** Data for this task follows **
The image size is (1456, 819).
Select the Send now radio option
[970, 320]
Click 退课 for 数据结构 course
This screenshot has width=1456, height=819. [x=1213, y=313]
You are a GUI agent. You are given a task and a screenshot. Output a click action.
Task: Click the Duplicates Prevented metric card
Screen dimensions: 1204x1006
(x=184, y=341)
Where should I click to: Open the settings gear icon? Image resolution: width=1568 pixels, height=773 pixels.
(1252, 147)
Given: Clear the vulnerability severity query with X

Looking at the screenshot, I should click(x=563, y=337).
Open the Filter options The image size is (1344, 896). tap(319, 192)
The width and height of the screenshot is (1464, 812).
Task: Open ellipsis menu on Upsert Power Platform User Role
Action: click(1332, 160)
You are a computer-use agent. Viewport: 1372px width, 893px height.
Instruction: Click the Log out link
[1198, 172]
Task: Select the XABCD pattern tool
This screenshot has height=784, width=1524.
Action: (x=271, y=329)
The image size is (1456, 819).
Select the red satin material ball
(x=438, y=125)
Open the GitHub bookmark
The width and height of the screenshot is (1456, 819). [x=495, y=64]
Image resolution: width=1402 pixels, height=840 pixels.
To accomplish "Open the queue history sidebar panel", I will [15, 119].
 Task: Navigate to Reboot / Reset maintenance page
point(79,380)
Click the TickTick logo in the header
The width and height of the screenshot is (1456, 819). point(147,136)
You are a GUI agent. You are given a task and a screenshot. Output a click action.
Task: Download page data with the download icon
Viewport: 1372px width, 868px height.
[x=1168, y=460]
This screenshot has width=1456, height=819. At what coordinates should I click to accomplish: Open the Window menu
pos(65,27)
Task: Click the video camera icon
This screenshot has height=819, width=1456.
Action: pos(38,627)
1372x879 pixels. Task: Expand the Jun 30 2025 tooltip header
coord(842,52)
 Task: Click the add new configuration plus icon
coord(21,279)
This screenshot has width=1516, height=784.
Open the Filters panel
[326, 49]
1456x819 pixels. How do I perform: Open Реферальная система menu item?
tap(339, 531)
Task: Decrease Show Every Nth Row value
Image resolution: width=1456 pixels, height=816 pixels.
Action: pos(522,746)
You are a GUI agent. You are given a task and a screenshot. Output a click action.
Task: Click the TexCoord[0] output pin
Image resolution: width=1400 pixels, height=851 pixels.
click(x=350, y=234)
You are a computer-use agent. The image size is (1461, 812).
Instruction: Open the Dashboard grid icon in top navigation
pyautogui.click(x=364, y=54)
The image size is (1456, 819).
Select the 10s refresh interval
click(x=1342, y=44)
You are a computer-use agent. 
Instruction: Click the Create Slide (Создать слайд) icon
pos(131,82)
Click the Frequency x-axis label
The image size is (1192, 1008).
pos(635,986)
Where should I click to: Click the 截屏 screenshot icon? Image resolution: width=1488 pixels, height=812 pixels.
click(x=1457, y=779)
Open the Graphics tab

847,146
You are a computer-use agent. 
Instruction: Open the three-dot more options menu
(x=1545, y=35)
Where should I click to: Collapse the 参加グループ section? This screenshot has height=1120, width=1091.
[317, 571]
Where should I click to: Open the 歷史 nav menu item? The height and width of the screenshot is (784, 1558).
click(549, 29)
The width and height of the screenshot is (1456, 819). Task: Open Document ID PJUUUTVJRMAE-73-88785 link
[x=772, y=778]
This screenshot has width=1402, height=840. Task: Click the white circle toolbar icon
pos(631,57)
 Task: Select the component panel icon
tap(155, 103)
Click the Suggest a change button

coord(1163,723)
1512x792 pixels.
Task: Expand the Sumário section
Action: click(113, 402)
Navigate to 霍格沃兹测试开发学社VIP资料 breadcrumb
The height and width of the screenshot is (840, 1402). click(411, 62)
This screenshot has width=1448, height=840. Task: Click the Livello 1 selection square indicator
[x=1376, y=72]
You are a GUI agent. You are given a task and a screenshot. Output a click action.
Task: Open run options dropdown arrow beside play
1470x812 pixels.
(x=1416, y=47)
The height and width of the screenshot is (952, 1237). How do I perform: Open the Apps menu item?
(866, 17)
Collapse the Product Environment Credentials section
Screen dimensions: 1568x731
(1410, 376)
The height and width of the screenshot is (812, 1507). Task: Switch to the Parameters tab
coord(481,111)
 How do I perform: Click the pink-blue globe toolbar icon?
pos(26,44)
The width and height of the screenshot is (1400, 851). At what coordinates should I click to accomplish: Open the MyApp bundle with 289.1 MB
** End of Data for this task **
## Instructions to follow
Please restate every record above word for word.

## Your solution
The image size is (1456, 819).
Select the Send now radio option
[970, 320]
Click 退课 for 数据结构 course
This screenshot has width=1456, height=819. [x=1213, y=313]
You are a GUI agent. You are given a task and a screenshot. Output a click action.
Task: Click the Duplicates Prevented metric card
Screen dimensions: 1204x1006
(x=184, y=341)
Where should I click to: Open the settings gear icon? Image resolution: width=1568 pixels, height=773 pixels.
(1252, 147)
Given: Clear the vulnerability severity query with X

Looking at the screenshot, I should click(x=563, y=337).
Open the Filter options The image size is (1344, 896). tap(319, 192)
The width and height of the screenshot is (1464, 812).
Task: Open ellipsis menu on Upsert Power Platform User Role
Action: click(1332, 160)
You are a computer-use agent. Viewport: 1372px width, 893px height.
Instruction: Click the Log out link
[1198, 172]
Task: Select the XABCD pattern tool
This screenshot has height=784, width=1524.
Action: (x=271, y=329)
The image size is (1456, 819).
Select the red satin material ball
(x=438, y=125)
Open the GitHub bookmark
The width and height of the screenshot is (1456, 819). [x=495, y=64]
Image resolution: width=1402 pixels, height=840 pixels.
To accomplish "Open the queue history sidebar panel", I will [15, 119].
 Task: Navigate to Reboot / Reset maintenance page
point(79,380)
Click the TickTick logo in the header
The width and height of the screenshot is (1456, 819). point(147,136)
You are a GUI agent. You are given a task and a screenshot. Output a click action.
Task: Download page data with the download icon
Viewport: 1372px width, 868px height.
[x=1168, y=460]
This screenshot has width=1456, height=819. At what coordinates should I click to accomplish: Open the Window menu
pos(65,27)
Task: Click the video camera icon
This screenshot has height=819, width=1456.
Action: pos(38,627)
1372x879 pixels. Task: Expand the Jun 30 2025 tooltip header
coord(842,52)
 Task: Click the add new configuration plus icon
coord(21,279)
This screenshot has width=1516, height=784.
Open the Filters panel
[326, 49]
1456x819 pixels. How do I perform: Open Реферальная система menu item?
tap(339, 531)
Task: Decrease Show Every Nth Row value
Image resolution: width=1456 pixels, height=816 pixels.
Action: pos(522,746)
You are a GUI agent. You are given a task and a screenshot. Output a click action.
Task: Click the TexCoord[0] output pin
Image resolution: width=1400 pixels, height=851 pixels.
click(x=350, y=234)
You are a computer-use agent. The image size is (1461, 812).
Instruction: Open the Dashboard grid icon in top navigation
pyautogui.click(x=364, y=54)
The image size is (1456, 819).
Select the 10s refresh interval
click(x=1342, y=44)
You are a computer-use agent. 
Instruction: Click the Create Slide (Создать слайд) icon
pos(131,82)
Click the Frequency x-axis label
The image size is (1192, 1008).
pos(635,986)
Where should I click to: Click the 截屏 screenshot icon? Image resolution: width=1488 pixels, height=812 pixels.
click(x=1457, y=779)
Open the Graphics tab

847,146
You are a computer-use agent. 
Instruction: Open the three-dot more options menu
(x=1545, y=35)
Where should I click to: Collapse the 参加グループ section? This screenshot has height=1120, width=1091.
[317, 571]
Where should I click to: Open the 歷史 nav menu item? The height and width of the screenshot is (784, 1558).
click(549, 29)
The width and height of the screenshot is (1456, 819). Task: Open Document ID PJUUUTVJRMAE-73-88785 link
[x=772, y=778]
This screenshot has width=1402, height=840. Task: Click the white circle toolbar icon
pos(631,57)
 Task: Select the component panel icon
tap(155, 103)
Click the Suggest a change button

coord(1163,723)
1512x792 pixels.
Task: Expand the Sumário section
Action: click(113, 402)
Navigate to 霍格沃兹测试开发学社VIP资料 breadcrumb
The height and width of the screenshot is (840, 1402). click(411, 62)
This screenshot has width=1448, height=840. Task: Click the Livello 1 selection square indicator
[x=1376, y=72]
You are a GUI agent. You are given a task and a screenshot. Output a click action.
Task: Open run options dropdown arrow beside play
1470x812 pixels.
(x=1416, y=47)
The height and width of the screenshot is (952, 1237). How do I perform: Open the Apps menu item?
(866, 17)
Collapse the Product Environment Credentials section
Screen dimensions: 1568x731
(1410, 376)
The height and width of the screenshot is (812, 1507). Task: Switch to the Parameters tab
coord(481,111)
 How do I perform: Click the pink-blue globe toolbar icon?
pos(26,44)
The width and height of the screenshot is (1400, 851). At what coordinates should I click to accomplish: Open the MyApp bundle with 289.1 MB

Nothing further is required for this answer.